→ **Données fournies**:
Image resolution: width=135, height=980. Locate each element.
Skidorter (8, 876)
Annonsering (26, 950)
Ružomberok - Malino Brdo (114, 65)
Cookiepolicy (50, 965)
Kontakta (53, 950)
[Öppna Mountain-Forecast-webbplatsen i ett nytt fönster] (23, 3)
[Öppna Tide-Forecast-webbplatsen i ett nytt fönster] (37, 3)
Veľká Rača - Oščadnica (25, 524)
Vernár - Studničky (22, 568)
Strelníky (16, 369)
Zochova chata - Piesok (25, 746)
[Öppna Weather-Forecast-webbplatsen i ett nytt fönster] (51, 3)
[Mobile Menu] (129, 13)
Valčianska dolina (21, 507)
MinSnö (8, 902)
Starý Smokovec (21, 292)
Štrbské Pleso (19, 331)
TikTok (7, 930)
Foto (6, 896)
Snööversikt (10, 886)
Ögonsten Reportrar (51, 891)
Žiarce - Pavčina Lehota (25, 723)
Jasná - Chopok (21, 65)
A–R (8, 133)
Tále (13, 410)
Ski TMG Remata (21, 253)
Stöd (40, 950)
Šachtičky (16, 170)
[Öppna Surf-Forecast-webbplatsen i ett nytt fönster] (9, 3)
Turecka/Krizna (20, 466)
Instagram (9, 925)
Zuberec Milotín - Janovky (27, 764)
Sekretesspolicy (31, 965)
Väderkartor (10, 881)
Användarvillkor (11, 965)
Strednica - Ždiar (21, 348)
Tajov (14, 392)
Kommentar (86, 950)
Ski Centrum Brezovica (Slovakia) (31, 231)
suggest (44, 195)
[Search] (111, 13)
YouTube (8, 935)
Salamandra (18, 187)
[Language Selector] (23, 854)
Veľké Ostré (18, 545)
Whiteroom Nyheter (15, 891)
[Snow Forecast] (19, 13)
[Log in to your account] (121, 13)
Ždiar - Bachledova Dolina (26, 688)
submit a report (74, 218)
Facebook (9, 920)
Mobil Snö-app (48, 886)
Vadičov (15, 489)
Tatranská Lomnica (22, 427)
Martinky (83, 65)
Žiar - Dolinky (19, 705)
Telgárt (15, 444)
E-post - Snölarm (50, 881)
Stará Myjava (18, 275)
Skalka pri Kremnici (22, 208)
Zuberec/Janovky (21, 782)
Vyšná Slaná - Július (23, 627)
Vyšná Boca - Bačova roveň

→ **Objectif poursuivi**:
Reproduisez mot pour mot chacune des lignes des items ci-dessus, sans rien y modifier.

→ **Réponse attendue**:
Image resolution: width=135, height=980. Locate each element.
Skidorter (8, 876)
Annonsering (26, 950)
Ružomberok - Malino Brdo (114, 65)
Cookiepolicy (50, 965)
Kontakta (53, 950)
[Öppna Mountain-Forecast-webbplatsen i ett nytt fönster] (23, 3)
[Öppna Tide-Forecast-webbplatsen i ett nytt fönster] (37, 3)
Veľká Rača - Oščadnica (25, 524)
Vernár - Studničky (22, 568)
Strelníky (16, 369)
Zochova chata - Piesok (25, 746)
[Öppna Weather-Forecast-webbplatsen i ett nytt fönster] (51, 3)
[Mobile Menu] (129, 13)
Valčianska dolina (21, 507)
MinSnö (8, 902)
Starý Smokovec (21, 292)
Štrbské Pleso (19, 331)
TikTok (7, 930)
Foto (6, 896)
Snööversikt (10, 886)
Ögonsten Reportrar (51, 891)
Žiarce - Pavčina Lehota (25, 723)
Jasná - Chopok (21, 65)
A–R (8, 133)
Tále (13, 410)
Ski TMG Remata (21, 253)
Stöd (40, 950)
Šachtičky (16, 170)
[Öppna Surf-Forecast-webbplatsen i ett nytt fönster] (9, 3)
Turecka/Krizna (20, 466)
Instagram (9, 925)
Zuberec Milotín - Janovky (27, 764)
Sekretesspolicy (31, 965)
Väderkartor (10, 881)
Användarvillkor (11, 965)
Strednica - Ždiar (21, 348)
Tajov (14, 392)
Kommentar (86, 950)
Ski Centrum Brezovica (Slovakia) (31, 231)
suggest (44, 195)
[Search] (111, 13)
YouTube (8, 935)
Salamandra (18, 187)
[Language Selector] (23, 854)
Veľké Ostré (18, 545)
Whiteroom Nyheter (15, 891)
[Snow Forecast] (19, 13)
[Log in to your account] (121, 13)
Ždiar - Bachledova Dolina (26, 688)
submit a report (74, 218)
Facebook (9, 920)
Mobil Snö-app (48, 886)
Vadičov (15, 489)
Tatranská Lomnica (22, 427)
Martinky (83, 65)
Žiar - Dolinky (19, 705)
Telgárt (15, 444)
E-post - Snölarm (50, 881)
Stará Myjava (18, 275)
Skalka pri Kremnici (22, 208)
Zuberec/Janovky (21, 782)
Vyšná Slaná - Július (23, 627)
Vyšná Boca - Bačova roveň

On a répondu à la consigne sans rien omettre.